Almost all plants, aside from a few, form either ectomycorrhiza or endomycorrhiza associations with their roots that interconnect plants as noted above. These fungi associations also significantly extend the reach of root systems so plants can obtain water and nutrients from much farther away in the soil and sub-soil. Around ninety percent of plants form endomycorrhiza associations that are arbuscular mycorrhizal fungi [AMF] associations. With this type of association, the hyphae of the fungi literally attach themselves to the cellular membrane of a plant roots. The cell walls of AMF are made of chitin (C8H13O5N)n, a polysaccharide made of carbon and nitrogen. Consequently when AMF dies and becomes necromass, it becomes a source of both soil organic carbon [SOC] and soil organic nitrogen [SON] used in the formation of soil organic matter [SOM]. The necromass of soil bacteria also forms SOM containing SON and SOC (Liang et al 2019).

Additionally, the cell walls of bacterial necromass contain protein, which is a source of organic nitrogen. These cell walls break down and become free amino acids that AMF can absorb via diffusion and transport back to the plant to utilized along with other nutrients like phosphorus and water (Makarov 2019). AMF networks also use carbonic acid (H2CO3) to break down or weather rocks and other aggregates in sub-soils (Hoffland 2004, Martino 2010).  Thus AMF networks are essential for sourcing other micro nutrients to as far down as roots and their associated AMF can go into the soil and sub-soil. Additionally fungi, not just AM- fungi, secrete oxalic acid (C2H2O4), one of the strongest organic acids on the planet. Fungi use this acid to drill through granite to extract elemental nutrients. Oxalic acid is very highly involved in sequestering significant amounts of atmospheric CO2 as inorganic carbon oxalates and carbonates deposited in soils across the planet.

a plant roots with arbuscular mycorrhizal fungi associations

Consequently plants without AMF networks can’t gather or share as many macro and micro-nutrients. Moreover plants without AMF networks have less macro and micro nutrients available to conduct up from the soil through the roots via the xylem into the plant to create enzymes, and secondary metabolites needed for plant defense mechanisms as well as for processes like photosynthesis. Less photosynthesis equals less carbon exudates via the microbial carbon pump and thus less soil organic matter with less deep soil carbon sequestration. So it really shouldn’t be any wonder that Dr.

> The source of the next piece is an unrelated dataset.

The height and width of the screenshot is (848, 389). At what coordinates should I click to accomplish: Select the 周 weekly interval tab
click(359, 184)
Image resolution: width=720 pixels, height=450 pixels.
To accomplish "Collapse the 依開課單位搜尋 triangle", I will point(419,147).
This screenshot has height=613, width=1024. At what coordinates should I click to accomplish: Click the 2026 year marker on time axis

David Johnson (in his ongoing research at Cal State Chico and NMSU with biologically enhanced agricultural management also know as B.E.A.M.) has been finding that soils that have higher fungi to bacteria ratios have greater rates of plant growth that sequester a lot more carbon than bacterial dominated soils. In this video clip below, Johnson states this relationship between fungi to bacteria ratios also coincides with a eleven fold increase in the amount of plant available manganese in the soil. With the same amount of sunlight and water, according to Dr. Johnson, there’s a five fold increase in photosynthetic capacity of the plants. Furthermore, Dr. Johnson conveyed to me via email, microbes secrete phytohormones that also increase plant growth. Again, refer above to an explanation and video of manganese’s essential role in photosynthesis for hydrolysis to start the flow of electrons to initiate the Calvin Cycle to convert CO2 to glucose. The AMF makes more manganese available.

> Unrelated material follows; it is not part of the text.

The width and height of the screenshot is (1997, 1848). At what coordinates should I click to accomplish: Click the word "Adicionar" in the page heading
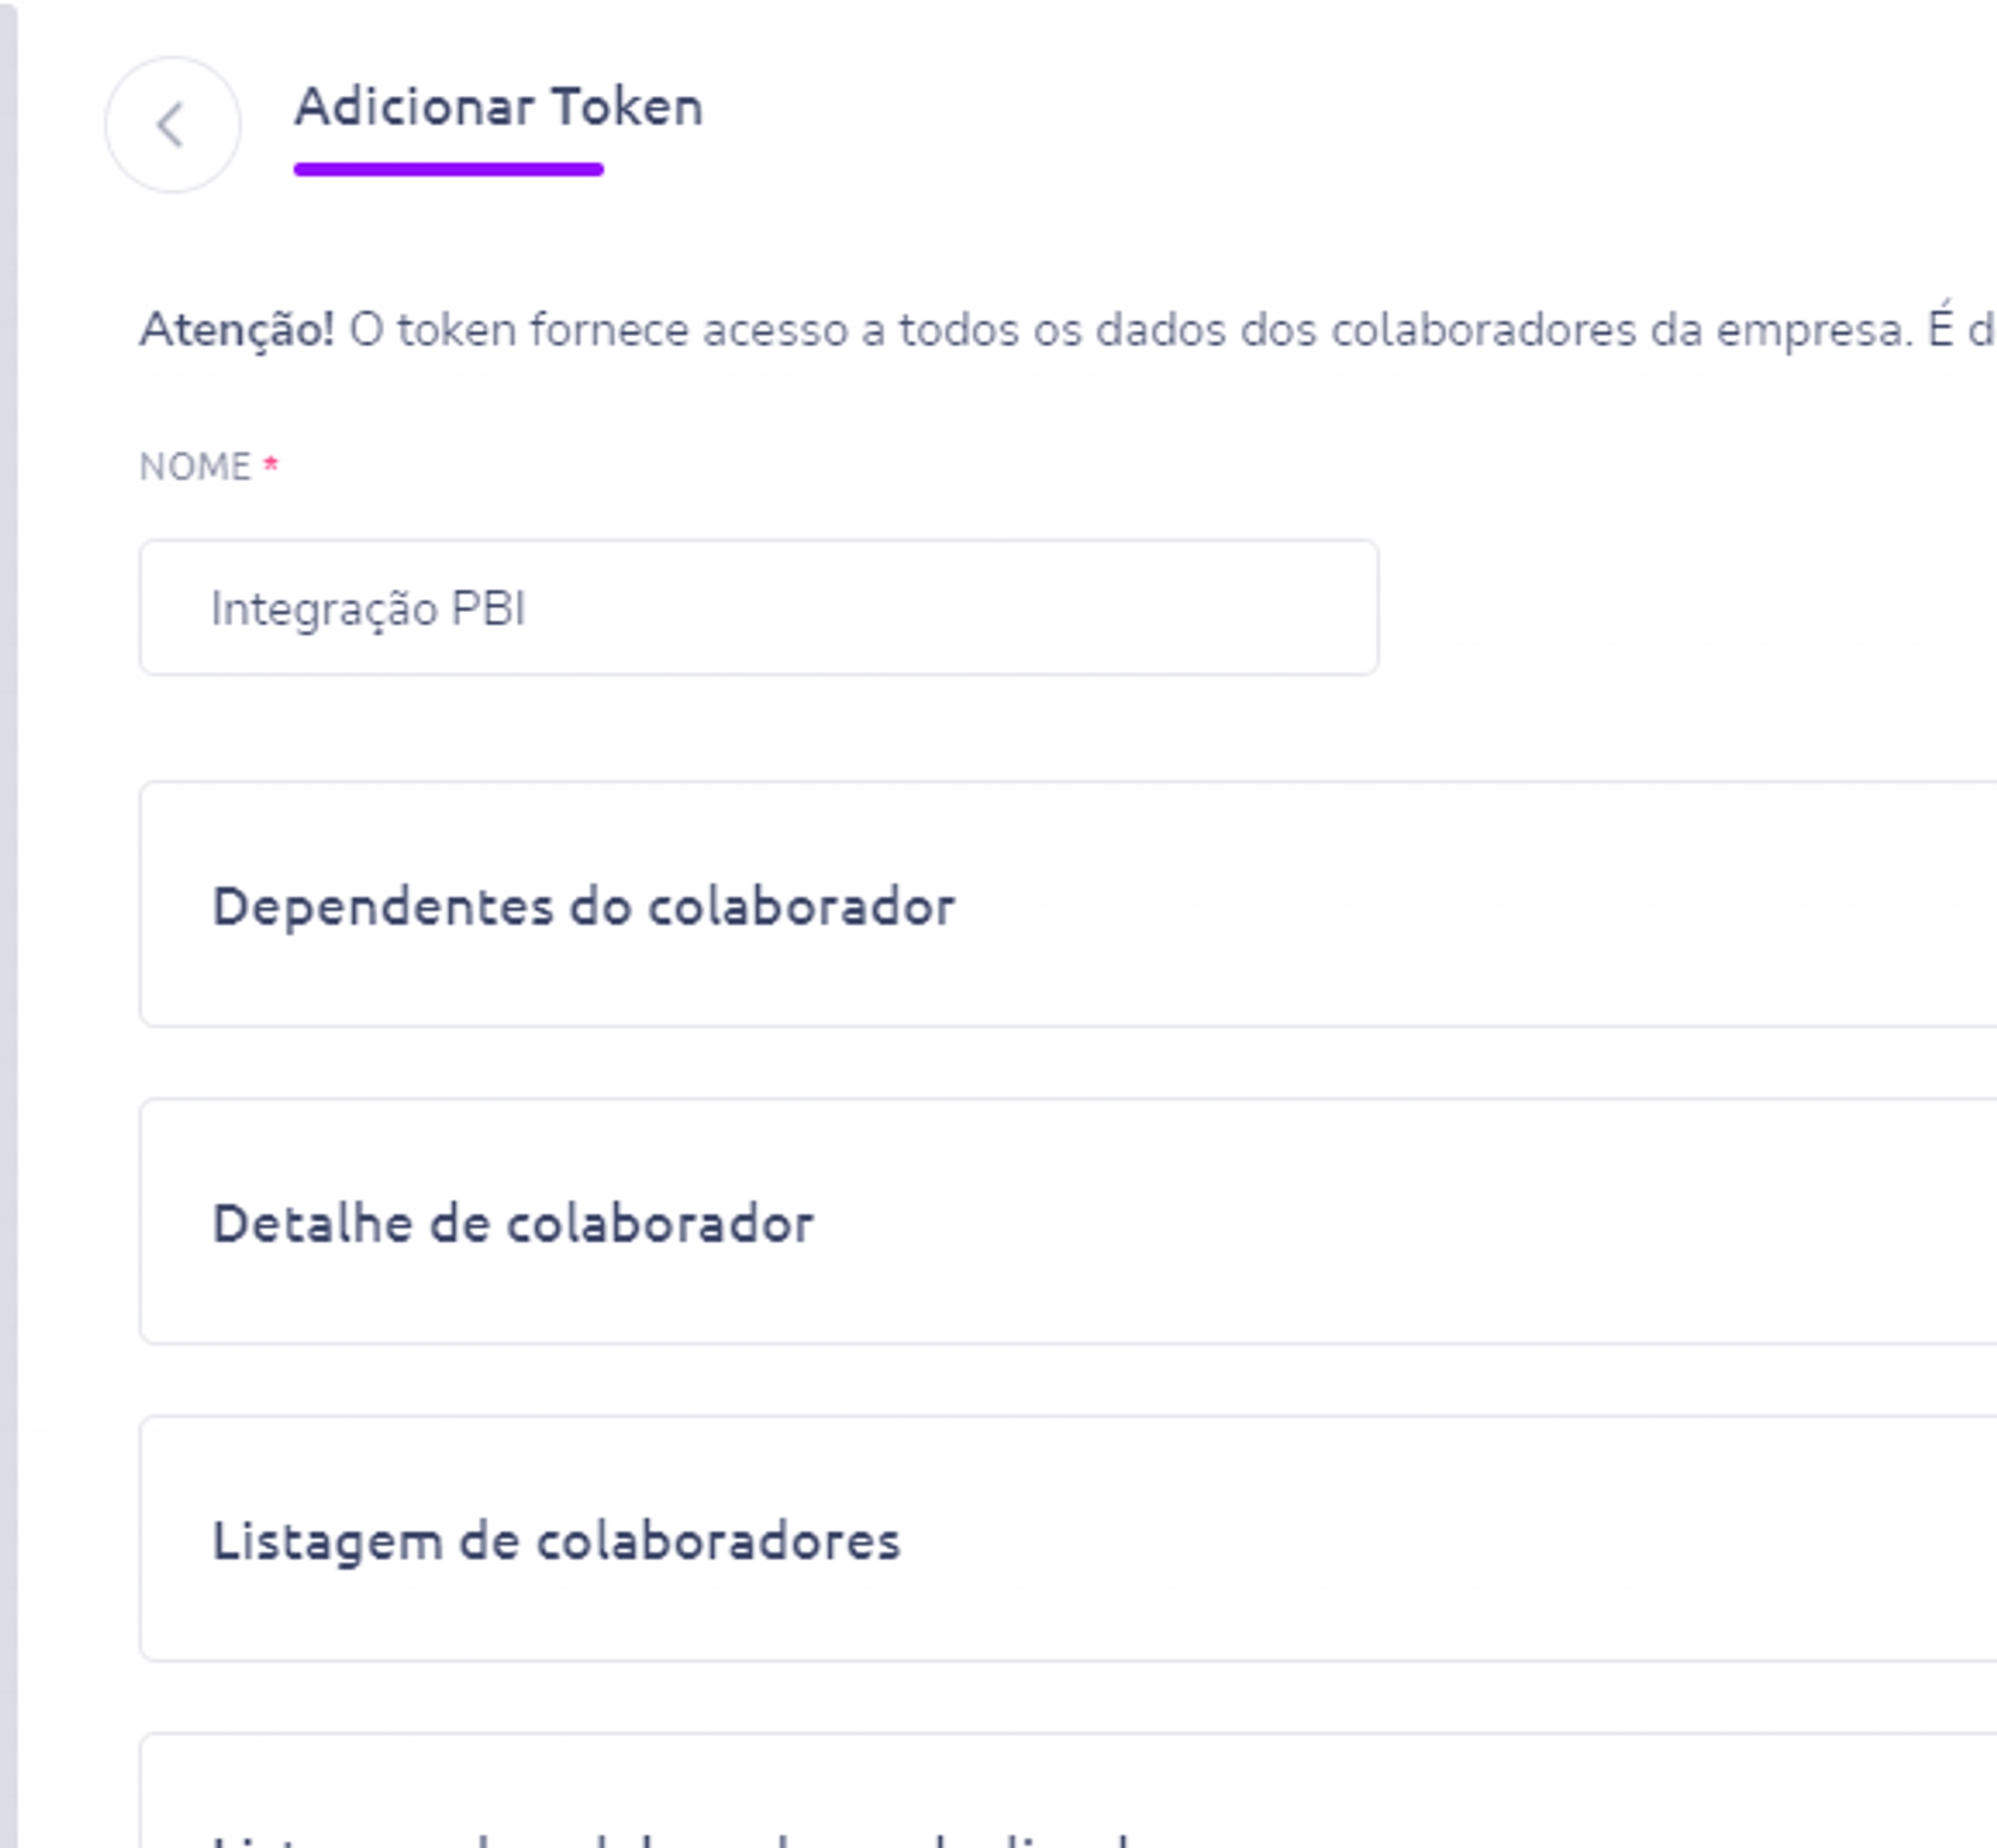coord(415,107)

Nutrients that effective AMF networks gather and share, that aren’t bound or oxidized, are also taken up by the plant roots through two additional processes: Rhizophagy and ion exchanges. In the rhizophagy cycle, plants “consume” bacteria. Consumed bacteria within the plant’s roots are known as endophytes. Superoxides are excreted within the roots to break down the cell walls of the endophytes and extract their nutrients. Next the remains of these endophytes are “spit” out through root hairs back into the rhizosphere where these fragments then reassemble as new bacteria and use AMF networks as pathways to gather more minerals. After this occurs, the bacteria come back to the root tips to feed on exuded sugars and metabolites, where they again get sucked back into the plant, and the cycle repeats itself all over again. The below video is a long webinar featuring this rhizophagy process as presented by Dr. James White, the researcher who has been researching this process for a long time (White et al 2018, White et al. 2019). So to better understand rhizophagy, please make some time to watch this entire video.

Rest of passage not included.